BAT faces a fine of up to €5m over alleged covert heated tobacco advertising in Italy

Italy’s antitrust regulator has opened formal proceedings against British American Tobacco (BAT) for using influencers to promote an advertising campaign for Glo Hyper, and it could cost the manufacturer millions.

The Autorità Garante della Concorrenza e del Mercato (AGCM) believes the tobacco giant may be responsible for misleading advertising in social media posts made by Italian influencers Stefano De Martino, Cecilia Rodriguez and Stefano Sala, who between them have nearly 10m followers.

The government agency considers that “there are no graphic or textual warnings that allow identification of the promotional purpose” in the posts promoting BAT’s heated tobacco device, which was launched in the country in 2020.

Covert advertising is not allowed under Italy’s Consumer Code and article 22 states that a commercial practice is considered misleading when it is presented in an “obscure, incomprehensible and ambiguous” way.

It considers misleading any commercial practice that uses “editorial content in the media to promote a product, if the costs of this promotion have been borne by the professional without this emerging from the contents or images or sounds clearly identifiable for the consumer”.

The legislation establishes administrative fines from €5,000 to €5m for those that do not comply with the provisions of the regulation.

According to the antitrust agency, advertising must be “clearly recognisable” and the general prohibition of hidden advertising also applies to communications spread by influencers through social media.

 

‘All correct’

 

BAT Italia highlighted to TobaccoIntelligence the “correctness” of its actions and was confident that the investigation would confirm the legitimacy of its advertising.

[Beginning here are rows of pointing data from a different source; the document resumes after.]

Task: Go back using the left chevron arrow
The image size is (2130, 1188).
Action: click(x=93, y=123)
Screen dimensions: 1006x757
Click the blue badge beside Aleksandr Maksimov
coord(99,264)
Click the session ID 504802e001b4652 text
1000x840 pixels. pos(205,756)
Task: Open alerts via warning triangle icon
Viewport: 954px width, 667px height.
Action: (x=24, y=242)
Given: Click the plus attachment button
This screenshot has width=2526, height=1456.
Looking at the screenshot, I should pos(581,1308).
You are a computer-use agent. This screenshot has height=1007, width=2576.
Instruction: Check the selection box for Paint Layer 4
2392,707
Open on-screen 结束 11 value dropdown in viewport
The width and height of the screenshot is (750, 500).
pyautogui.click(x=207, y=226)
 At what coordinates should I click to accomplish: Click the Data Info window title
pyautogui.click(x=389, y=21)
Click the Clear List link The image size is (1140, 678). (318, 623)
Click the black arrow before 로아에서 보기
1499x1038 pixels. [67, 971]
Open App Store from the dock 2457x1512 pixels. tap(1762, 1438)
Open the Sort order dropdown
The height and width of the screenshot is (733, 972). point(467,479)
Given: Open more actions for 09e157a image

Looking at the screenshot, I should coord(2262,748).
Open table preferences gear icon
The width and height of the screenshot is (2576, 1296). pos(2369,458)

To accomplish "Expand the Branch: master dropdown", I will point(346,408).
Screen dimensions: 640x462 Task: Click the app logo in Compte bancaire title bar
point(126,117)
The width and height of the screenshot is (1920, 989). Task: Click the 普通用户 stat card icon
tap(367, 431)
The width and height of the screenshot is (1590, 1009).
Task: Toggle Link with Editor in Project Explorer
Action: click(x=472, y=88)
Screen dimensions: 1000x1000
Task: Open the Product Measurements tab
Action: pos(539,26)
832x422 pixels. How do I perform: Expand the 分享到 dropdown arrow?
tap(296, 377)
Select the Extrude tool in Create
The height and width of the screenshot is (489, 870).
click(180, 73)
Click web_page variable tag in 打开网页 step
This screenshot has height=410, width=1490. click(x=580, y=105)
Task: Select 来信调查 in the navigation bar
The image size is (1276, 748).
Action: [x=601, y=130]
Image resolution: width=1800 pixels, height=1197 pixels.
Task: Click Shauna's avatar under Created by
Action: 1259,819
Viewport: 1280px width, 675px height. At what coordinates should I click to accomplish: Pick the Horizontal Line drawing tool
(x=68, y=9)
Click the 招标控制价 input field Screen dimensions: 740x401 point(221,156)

“The complaint made by the authority does not refer to the improper use on social networks of photos, videos, comments by the influencers in support of its products, nor to having concealed the sponsorship relationship that linked it to the influencers, but relates to a new case not covered by the AGCM guidelines, namely the circumstance that adult followers were encouraged by the influencer to post a photo that represented their life’s passions, tagging Glo’s name as well.”

In recent times Big Tobacco companies have used influencers to promote their tobacco-alternatives portfolio on social media.

One recent case happened in Pakistan, when BAT turned to TikTok for its #OpenTheCan ad campaign for its nicotine pouch Velo.

Back in 2018, Philip Morris International (PMI) used various forms of below-the-line (BTL) advertising – activities beyond conventional advertising – to convince some 4m people to try its heated tobacco product. This action included social-media activity and influencers.

BAT said it was cooperating with the Italian authorities and providing all the requested materials, “showing how each action taken complies with the guidelines provided by the authority in Italy”.

The case is being treated as a investigation related to consumer protection and according to the AGCM’s regulations the regulator has up to 120 days to issue a resolution.